Taysir Batniji's Watchtowers
Tuesday, October 11, 2011 at 8:23AM
stephanie in photography, war

Watchtowers (Israeli military miradors in West Bank, Palestinia), 2008 serie of 26 photographs B&W, digital prints, 40 x 50 cm (photo Dieter Kik).
Taysir Batniji is showing a series of photographs this year at Untitled (12th Istanbul Biennial), 2011 which investigates the relationship between art and politics. Batniji's series, Watchtowers, consists of watchtowers on the West Bank border with Israel.  There is a project of witness here, the recording of the watchtowers' existence, and there is a formal project, the typology of the watchtower, and there is a project of photography, the implications of the processes and products of the Bechers, their watertower series in particular.  

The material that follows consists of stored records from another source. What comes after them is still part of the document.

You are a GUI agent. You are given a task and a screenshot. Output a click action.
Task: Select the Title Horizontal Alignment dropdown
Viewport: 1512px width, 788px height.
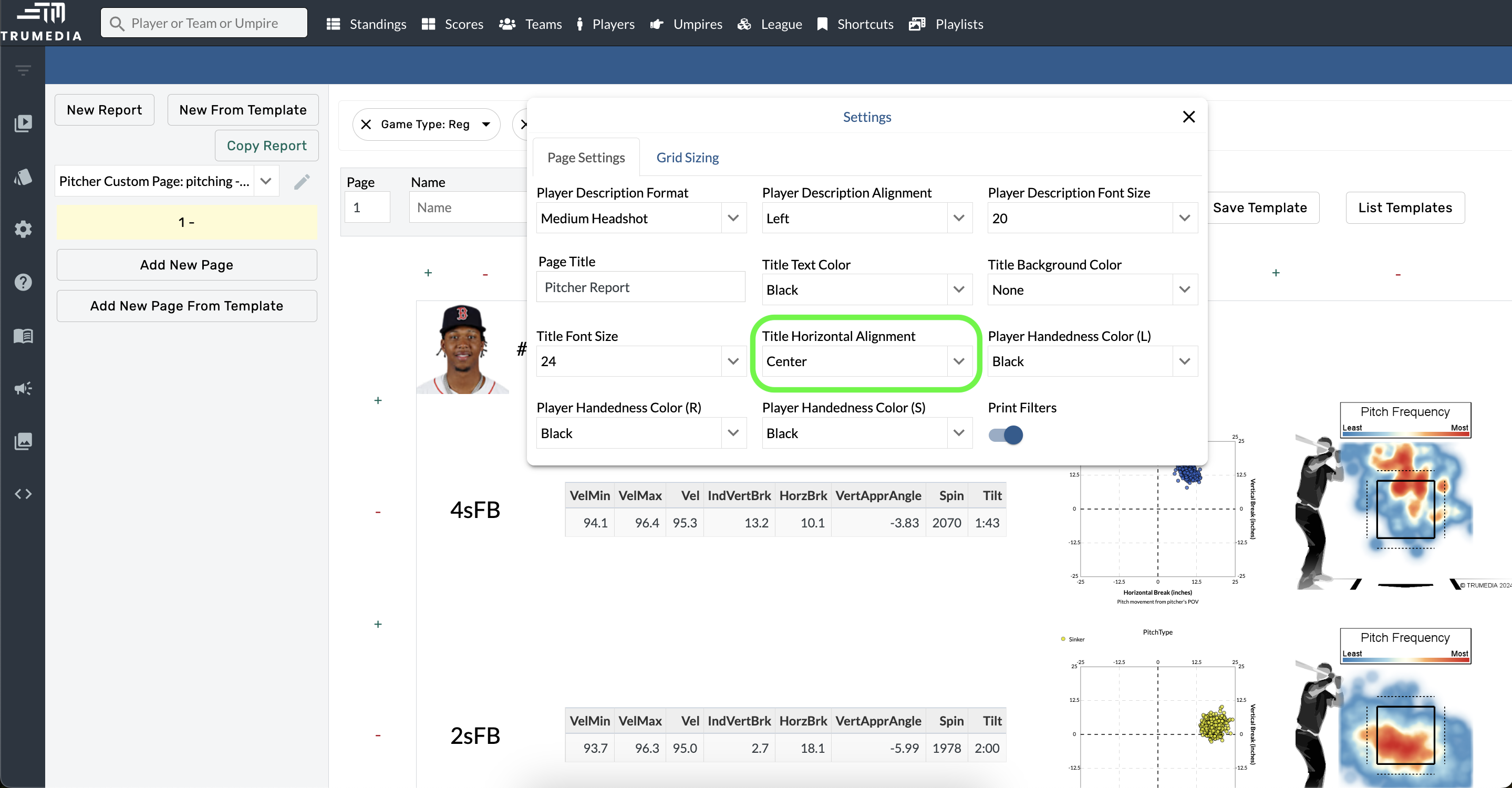(x=864, y=361)
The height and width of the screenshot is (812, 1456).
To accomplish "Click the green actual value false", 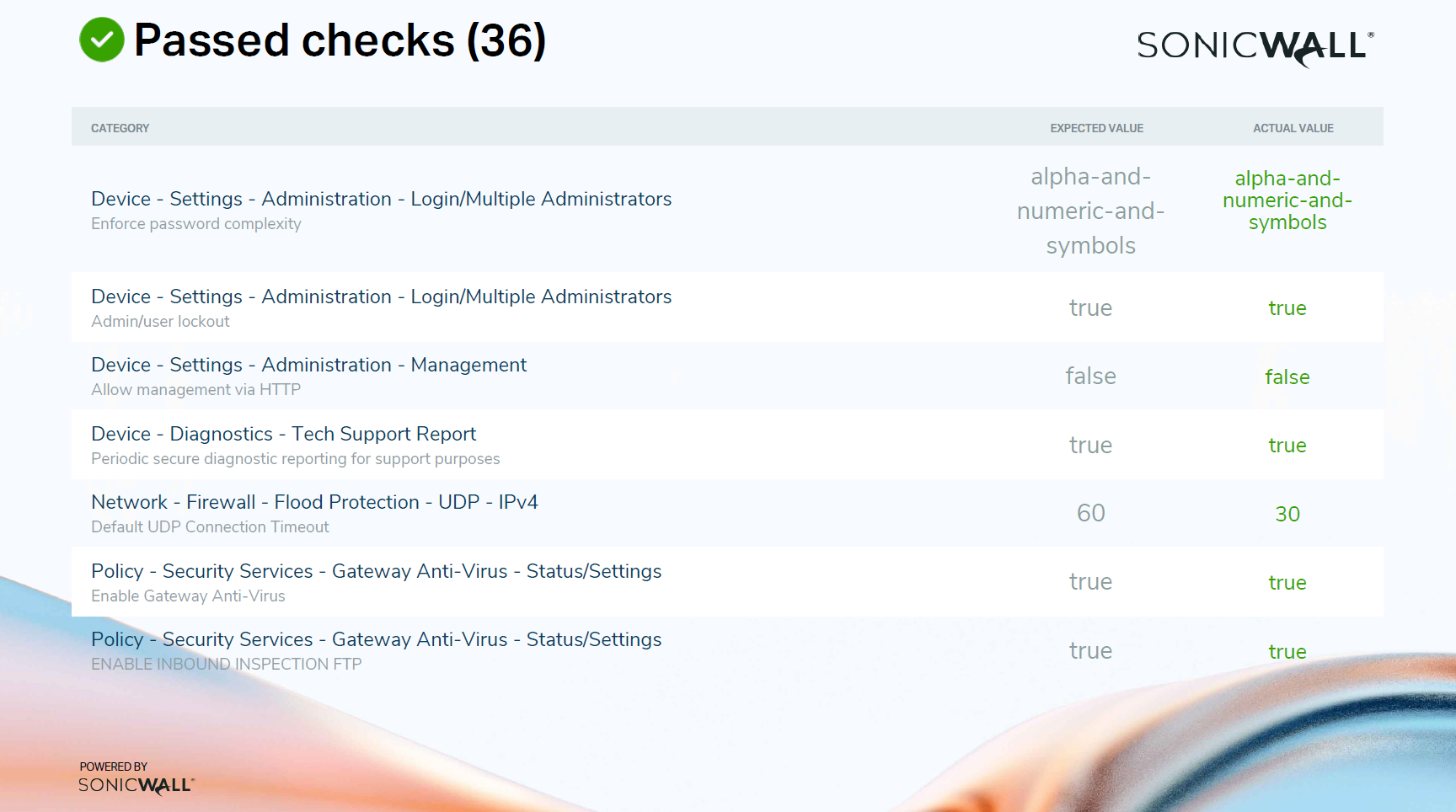I will point(1287,377).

Water Towers (Wassertürme), 1980. Nine gelatin silver prints, unique, approximately 61 1/4 x 49 1/4 inches (155.6 x 125.1 cm) overall. Solomon R. Guggenheim Museum, New York. © 1980 Bernd and Hilla Becher

Batniji describes the watchtower project:
Significantly, the project registers the attempt (or the situational difficulty in trying to attempt) to follow the Bechers’ method. The particularly perilous conditions of these photographs render them compromised. As a Palestinian born in Gaza I am not authorized to return to the West Bank, so I delegated a Palestinian photographer to carry out these photos. They are out of focus, clumsily framed, imperfectly lighted. In this territory, one cannot install the heavy equipment of the Bechers or take the time to frame the perfect position, let alone afford to wait days for the ideal light conditions. Aestheticization becomes a vivid political challenge, both in the creation of these photographs and in their reception, as these images challenge viewers to see these functional military constructions as sculptural, or as a part of a formal architectural heritage.

Aestheticisation is such a danger and must plague all photographers in war situations where the camera both sees and makes beautiful simply because it isolates a dynamic and horrific scene in a detached and calm image, and the calmness, and our inevitable space-time distance as viewers from the scene, sanctifies it somehow.  The janus-face of documentary photography.